The study aimed to test their hypothesis that using a revised CPOE transfusion protocol and a BestPractice Advisory (BPA) for transfusions above the hemoglobin (Hb) threshold, combined with an educational campaign and provider feedback, would serve to reduce inappropriate transfusions. The BPA they used was an adaptation of the best practice alert from Goodnough et al,1 with exceptions for perioperative patients and active bleeding.

A multidisciplinary team reviewed all transfusion literature in clinical trials, meta-analyses, guidelines, and improvement efforts, and implemented several interventions, including a BPA to reduce unnecessary blood products and costs using real-time clinical decision support, a process for providing information at point of care to help inform decisions about patient care, and enhancements to the health system’s computerized provider order entry system.

They included all non-infant inpatients without gastrointestinal bleeding who were not within 12 hours of surgical procedures. In all, there were 65,861 inpatient discharges, 464,424 patient-days, and 36,386 administered RBC units during the study period.

The percentage of RBC transfusions in which ≥ 2 units were used decreased from baseline to post-intervention, from 59.9% at baseline to 41.7% during the intervention to 19.7% post-intervention (P < 0.001). The percentage of inpatient RBC transfusion units administered for Hb ≥ 7 g/dL declined from 72.3% to 57.8% to 38.0%, respectively (P < 0.0001). The overall rate of RBC transfusions without exclusions per 1,000 patient-days decreased as well, from 89.8% to 78.1% to 72.8% (P < 0.0001).

The estimated annual costs savings was $1,050,750.

Thus, multiunit transfusions were reduced by 67.1%, and transfusions for Hb ≥ 7 g/dL by 47.4%. Improvements in the overall transfusion rate were 19.0%, and researchers noted that this less significant improvement was caused by better baseline performance compared with other centers.

“Our results are noteworthy because they represent a meaningful improvement in a system already using relatively little blood—our baseline transfusion rate was 18% lower than the national average of Vizient-participating academic medical centers. It is difficult to make a direct comparison with the study conducted by Goodnough et al, which examined system-wide RBC transfusions per 1,000 inpatient discharges, but our pre-project transfusion rate was about 75% of their post-project rate (679 vs about 900 units transfused per 1,000 inpatient discharges),” wrote Jenkins et al.

“Hospital systems can improve patient outcomes while enjoying cost savings with similar efforts; the savings, however, likely depend on the baseline performance, with high-performing institutions saving less than low-performing institutions,” they concluded.

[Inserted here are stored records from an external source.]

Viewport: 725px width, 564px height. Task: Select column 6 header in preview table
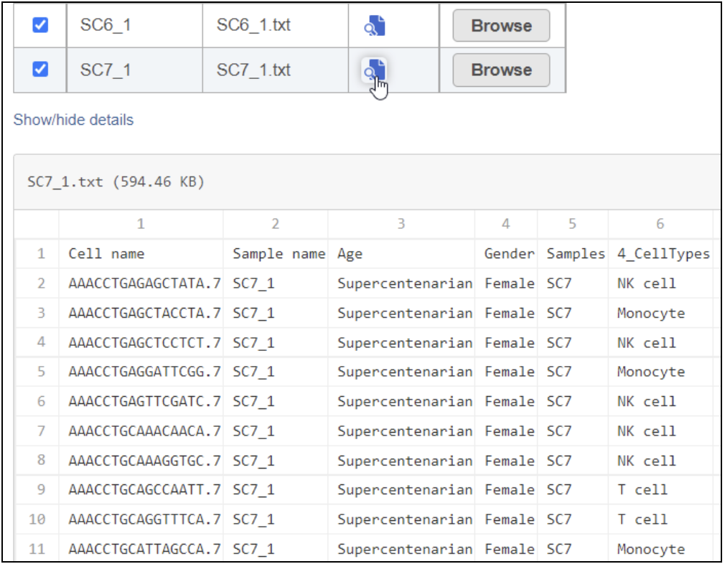660,224
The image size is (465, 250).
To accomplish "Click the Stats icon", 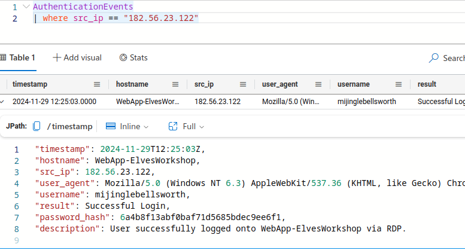I will (123, 58).

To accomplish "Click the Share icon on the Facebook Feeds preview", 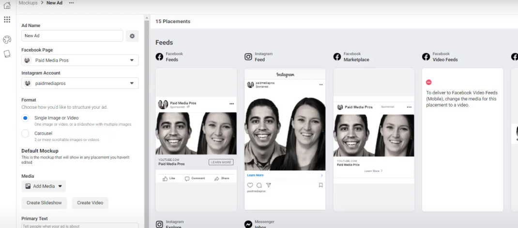I will pyautogui.click(x=217, y=179).
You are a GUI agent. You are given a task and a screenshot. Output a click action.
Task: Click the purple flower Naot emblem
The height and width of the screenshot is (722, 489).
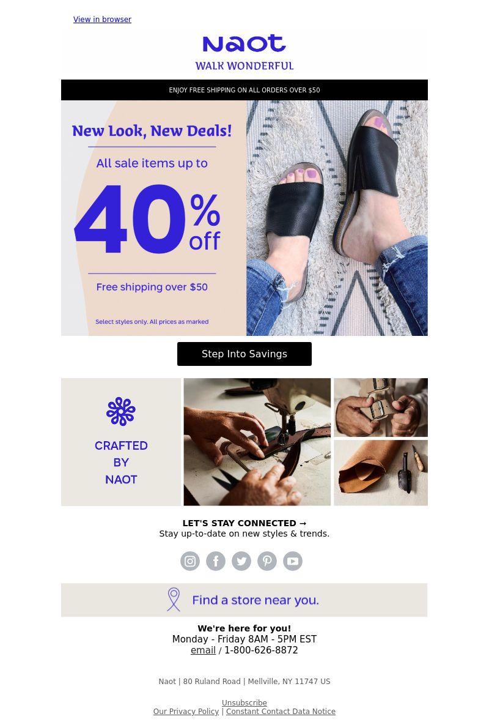click(121, 411)
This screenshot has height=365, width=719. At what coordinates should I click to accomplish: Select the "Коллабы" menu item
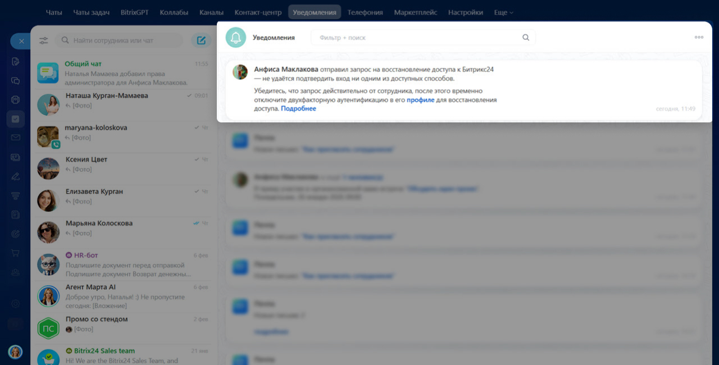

According to an accompanying editorial by Aryeh Shander, MD, executive medical director, Institute for Patient Blood Management and Bloodless Medicine and Surgery, and director, TeamHealth Research Institute, Englewood Hospital and Medical Center, Englewood, NJ:

“The efforts to make transfusion of RBCs ‘appropriate’ is laudable, as the current culture needs significant overhaul. In their article, Jenkins et al have demonstrated that a project of this magnitude can change the culture of transfusion for the better by reducing unnecessary use of RBCs and conserving resources. In the background, the patient who has been spared a transfusion still remains anemic. It is time to change that culture.”

References

  1. Goodnough, T.L. et al. Improved blood utilization using real-time clinical decision support. Transfusion. 2014; 54: 1358–1365.